My recollection is that political geographers struggled a lot with this kind of problem a long time ago, but didn’t come up with any good solutions.
The easiest solution here seems like it would be to add a third dimension — either spatial, tilting the map on its side and have towers stick up and out so volume is proportional to population (e.g. https://i.imgur.com/UShXMSq.png), or maybe adding some other dimension to the colorspace, like opacity (though there already exist light and dark variations on those colors, which would probably make things too busy?).
Instead, wouldn’t the most accepted approach be just to warp geography according to population, a la cartograms? https://en.wikipedia.org/wiki/Cartogram (and I guess shrink estimates of the noisy, low-sample districts w/ a logit-multivariate-normal GP?)
Nikolai:
I’m not a fan of cartograms (this has come up on the blog before, many years ago) because they draw attention to the goofy shapes rather than to the thing being plotted. That said, there are some cartograms without the goofy shapes (I’m thinking of those hex plots of the U.S. where each congressional district is equally sized) which work ok. I think the key is to avoid goofy shapes such as swollen New Jersey etc.
Cartograms are controversial. They were very popular for a while but iirc some variations are hard for laypeople to interpret.
Your multi-dimensional suggestion is a good one, “bivariate choropleth” is the technical name for using two dimensions of color. The other classic solution to this is dasymetric mapping, most commonly using masking based on buildings or other correlates of density to make the density legible. This is much easier to do today than in the past due to data availability and modern GIS.
When Trump first took office, he delighted in showing visitors a map of the U.S. which indicated the 2016 voting outcome in each county in the country. The map was overwhelmingly red with occasional blue even though he did not win the popular vote. An interesting map of that result can be found at
https://www.theatlantic.com/politics/archive/2019/10/trump-2016-election-map-county-population/599335/
According to this article, Trump “won more than 2,600 counties, while Hillary Clinton carried fewer than 500.”
This eye-catching version of the 2016 election has an extra dimension for population density. And other buttons such that you can rotate, enlarge, etc. It is also annoyingly overdone just because the creators could add unnecessary distractions.

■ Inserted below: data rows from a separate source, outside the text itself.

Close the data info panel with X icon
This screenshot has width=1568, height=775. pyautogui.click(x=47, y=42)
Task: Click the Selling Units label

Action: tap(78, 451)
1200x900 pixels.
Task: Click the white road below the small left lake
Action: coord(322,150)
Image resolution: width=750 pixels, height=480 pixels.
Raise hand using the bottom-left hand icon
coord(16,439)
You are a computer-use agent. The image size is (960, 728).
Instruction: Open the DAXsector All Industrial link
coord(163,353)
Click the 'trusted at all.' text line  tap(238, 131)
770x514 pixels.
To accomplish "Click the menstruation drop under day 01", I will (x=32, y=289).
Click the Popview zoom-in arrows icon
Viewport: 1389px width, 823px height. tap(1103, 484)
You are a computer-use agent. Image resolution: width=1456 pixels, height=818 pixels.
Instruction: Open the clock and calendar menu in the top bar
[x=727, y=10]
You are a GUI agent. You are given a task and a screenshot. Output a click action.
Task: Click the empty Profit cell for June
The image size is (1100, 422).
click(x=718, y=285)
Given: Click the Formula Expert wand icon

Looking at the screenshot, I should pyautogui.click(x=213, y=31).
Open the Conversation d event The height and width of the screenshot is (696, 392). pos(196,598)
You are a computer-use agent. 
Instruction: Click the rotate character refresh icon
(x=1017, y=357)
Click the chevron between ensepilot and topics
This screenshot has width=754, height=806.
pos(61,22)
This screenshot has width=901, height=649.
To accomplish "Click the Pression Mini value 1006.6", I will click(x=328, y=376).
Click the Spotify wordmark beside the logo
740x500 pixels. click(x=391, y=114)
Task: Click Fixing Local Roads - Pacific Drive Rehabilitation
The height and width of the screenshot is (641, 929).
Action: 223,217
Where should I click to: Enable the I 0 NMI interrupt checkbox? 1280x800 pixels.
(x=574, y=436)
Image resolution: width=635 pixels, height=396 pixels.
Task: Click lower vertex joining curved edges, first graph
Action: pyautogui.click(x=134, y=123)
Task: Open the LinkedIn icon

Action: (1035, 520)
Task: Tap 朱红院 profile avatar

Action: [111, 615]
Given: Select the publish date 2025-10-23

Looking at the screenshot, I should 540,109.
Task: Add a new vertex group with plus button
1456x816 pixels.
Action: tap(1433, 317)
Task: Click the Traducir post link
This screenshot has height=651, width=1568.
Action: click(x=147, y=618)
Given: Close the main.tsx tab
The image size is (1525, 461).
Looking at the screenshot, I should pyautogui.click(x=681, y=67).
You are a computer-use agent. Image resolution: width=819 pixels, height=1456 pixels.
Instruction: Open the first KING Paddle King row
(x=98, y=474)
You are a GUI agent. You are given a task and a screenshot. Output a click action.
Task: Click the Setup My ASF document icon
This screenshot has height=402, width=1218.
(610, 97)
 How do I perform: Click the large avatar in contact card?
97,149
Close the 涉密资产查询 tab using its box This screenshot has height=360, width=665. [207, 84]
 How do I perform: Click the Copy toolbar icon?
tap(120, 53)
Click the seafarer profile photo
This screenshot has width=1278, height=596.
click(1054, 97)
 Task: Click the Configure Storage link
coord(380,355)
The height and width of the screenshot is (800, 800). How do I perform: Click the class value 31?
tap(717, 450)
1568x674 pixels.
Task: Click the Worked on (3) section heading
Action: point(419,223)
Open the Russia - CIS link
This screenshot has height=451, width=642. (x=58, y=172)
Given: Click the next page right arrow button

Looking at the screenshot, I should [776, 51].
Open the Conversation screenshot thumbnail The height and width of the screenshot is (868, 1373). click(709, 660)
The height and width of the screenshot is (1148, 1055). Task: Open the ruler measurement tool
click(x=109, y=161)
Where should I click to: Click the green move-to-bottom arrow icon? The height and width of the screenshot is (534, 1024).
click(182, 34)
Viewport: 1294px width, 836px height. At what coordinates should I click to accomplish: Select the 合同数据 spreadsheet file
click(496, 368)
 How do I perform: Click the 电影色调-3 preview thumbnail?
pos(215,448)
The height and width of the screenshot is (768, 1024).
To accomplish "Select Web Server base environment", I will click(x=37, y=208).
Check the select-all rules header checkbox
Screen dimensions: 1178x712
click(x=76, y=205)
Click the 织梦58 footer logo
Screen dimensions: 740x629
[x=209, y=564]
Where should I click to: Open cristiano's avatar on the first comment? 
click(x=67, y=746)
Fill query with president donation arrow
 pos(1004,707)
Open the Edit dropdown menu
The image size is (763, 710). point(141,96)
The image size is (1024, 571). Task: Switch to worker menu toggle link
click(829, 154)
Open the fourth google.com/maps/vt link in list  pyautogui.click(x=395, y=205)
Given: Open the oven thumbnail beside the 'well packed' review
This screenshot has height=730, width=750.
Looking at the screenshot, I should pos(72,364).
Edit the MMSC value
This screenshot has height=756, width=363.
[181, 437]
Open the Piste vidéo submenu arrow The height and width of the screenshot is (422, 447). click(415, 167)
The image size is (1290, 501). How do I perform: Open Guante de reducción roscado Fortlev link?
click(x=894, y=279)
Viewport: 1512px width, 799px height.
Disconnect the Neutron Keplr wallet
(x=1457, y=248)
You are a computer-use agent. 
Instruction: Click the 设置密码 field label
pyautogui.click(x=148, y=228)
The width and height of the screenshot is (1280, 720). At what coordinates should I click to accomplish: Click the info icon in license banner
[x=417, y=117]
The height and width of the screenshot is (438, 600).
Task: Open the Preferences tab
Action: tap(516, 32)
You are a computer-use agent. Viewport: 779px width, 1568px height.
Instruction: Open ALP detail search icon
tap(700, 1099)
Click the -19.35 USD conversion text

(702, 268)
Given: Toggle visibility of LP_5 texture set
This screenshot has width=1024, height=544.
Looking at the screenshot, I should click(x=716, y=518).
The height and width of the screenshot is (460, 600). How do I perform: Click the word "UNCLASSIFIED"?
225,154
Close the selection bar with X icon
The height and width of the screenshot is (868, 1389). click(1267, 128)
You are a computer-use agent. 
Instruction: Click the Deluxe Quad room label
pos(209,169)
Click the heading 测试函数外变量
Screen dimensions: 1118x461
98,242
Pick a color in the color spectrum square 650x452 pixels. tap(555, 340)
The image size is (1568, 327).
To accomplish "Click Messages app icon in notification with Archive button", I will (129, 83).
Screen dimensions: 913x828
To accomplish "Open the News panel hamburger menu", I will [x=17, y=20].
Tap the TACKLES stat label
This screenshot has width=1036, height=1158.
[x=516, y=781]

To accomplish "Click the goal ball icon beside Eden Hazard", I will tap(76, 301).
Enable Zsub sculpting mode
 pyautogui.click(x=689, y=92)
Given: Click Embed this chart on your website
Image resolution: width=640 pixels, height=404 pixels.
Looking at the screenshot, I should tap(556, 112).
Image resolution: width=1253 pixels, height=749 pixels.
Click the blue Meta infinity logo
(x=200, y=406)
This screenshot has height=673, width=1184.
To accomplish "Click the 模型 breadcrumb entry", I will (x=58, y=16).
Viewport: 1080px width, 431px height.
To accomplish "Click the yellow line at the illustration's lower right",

Perhaps what you meant to say is that everyone knows that there are vastly overpopulated areas on two of the corners of the continental USA.
Although I tihnk not everyone knows this.
I would say that In France everyone knows that Ile-de-France is much more densely populated that the rest of the hexagon. Ten times as much, in fact. Almost one-fifth of the population of metropolitan France is concentrated in 2% of its territory.
Ile-de-France is the highest density region. However, some would say that the typical French is concentrated far from the HDR…
Carlos:
Sure, people know that. And if you press them on it, they also will know that population is not evenly distributed around the rest of the country either. Still, I suspect there’s a default assumption or partial pooling toward an implicit model of equal populations.
Ok. My point is that in France there is something quite similar to the coasts and the flyover country: la region parisienne et la province.